Na minha visão, o componente presencial continua sendo um componente muito importante na relação orientador aluno e também na aquisição de determinados conhecimentos. Então, de certa forma, a tendência é muito mais no sentido de sistema híbrido e que seja possível a utilização de ferramentas de EaD, mas sem perder a perspectiva ou importância da formação em nível presencial. E sempre considerando, mesmo no uso das ferramentas a distância, o critério da qualidade.  

•        Em relação a bolsas de estudos, tivemos recentemente reajustes após anos sem recomposição. A Capes pretende estabelecer uma previsibilidade nos reajustes das bolsas?  

Mercedes Bustamante: O reajuste era realmente uma demanda legítima da comunidade acadêmica, de discentes e docentes. As bolsas do país perderam poder de compra. O reajuste publicado foi, em média, de 40%. Algumas categorias receberam mais ou um pouco menos. Era a possibilidade que nós tínhamos com o orçamento aprovado para 2023. Novos reajustes estão efetivamente em planejamento, mas vão depender do orçamento previsto para a Capes para os próximos anos. O que já foi concedido será mantido e há a possibilidade de novos reajustes. O ideal é que as bolsas tivessem uma certa previsibilidade dos seus reajustes, mas isso está muito associado também à aprovação da lei orçamentária anual, que depende da proposta a ser levada para o Congresso e da aprovação do Congresso Nacional. Nós esperamos fortemente que os congressistas entendam a importância das bolsas dentro do sistema nacional de pós-graduação e apoiem esse pleito de maior orçamento para a Capes.  

•        Em qual estágio de elaboração está o plano? Quais são os próximos passos e os próximos prazos?  
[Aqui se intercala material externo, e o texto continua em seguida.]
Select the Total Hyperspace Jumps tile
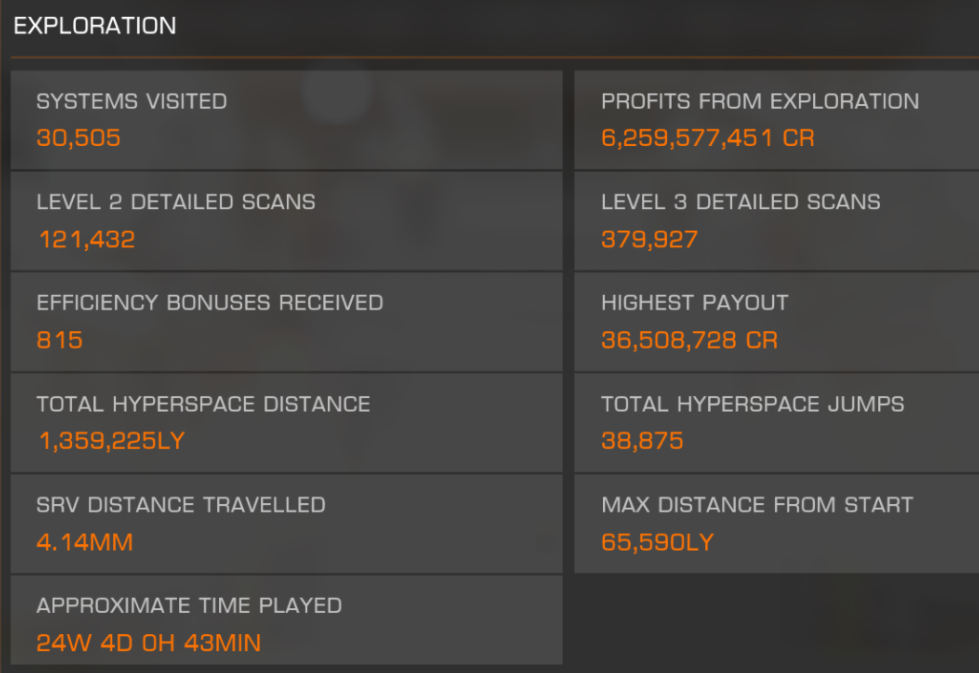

Mercedes Bustamante: Os últimos grupos de trabalho formados pela comissão assessora estão concluindo agora os seus estudos e [o documento] será consolidado pela Capes. Há o planejamento de algumas oficinas regionais em parceria com as fundações de apoio a pesquisa dos estados para entender um pouco mais da demanda regionalizada de formação de recursos humanos. Depois dessas oficinas regionais, o documento será novamente consolidado e submetido à consulta pública. Depois, será encaminhado, para aprovação final, ao Conselho Superior da Capes. Esperamos que entre dezembro e janeiro seja possível fazer a consulta ao Conselho Superior para ter um plano vigente em janeiro de 2024. Mas sujeito a condições de temperatura e pressão.  

•        Por fim, o qual o papel da pós-graduação para o país?  

Mercedes Bustamante: Acho que o ponto central hoje é essa preocupação que a pós-graduação esteja atenta às mudanças em termos de desenvolvimento de economia do país. Então, se o país discute um novo processo de industrialização, quais serão os recursos humanos que serão necessários para esse novo processo de industrialização na construção de um caminho para a sustentabilidade? O Brasil vai sediar a COP-30 [Conferência do Clima das Nações Unidas] em Belém, em 2025. Como a pós-graduação pode contribuir com rotas de desenvolvimento sustentáveis para o país? Então, é realmente colocar a formação de recursos humanos a serviço da construção desse país que almejamos.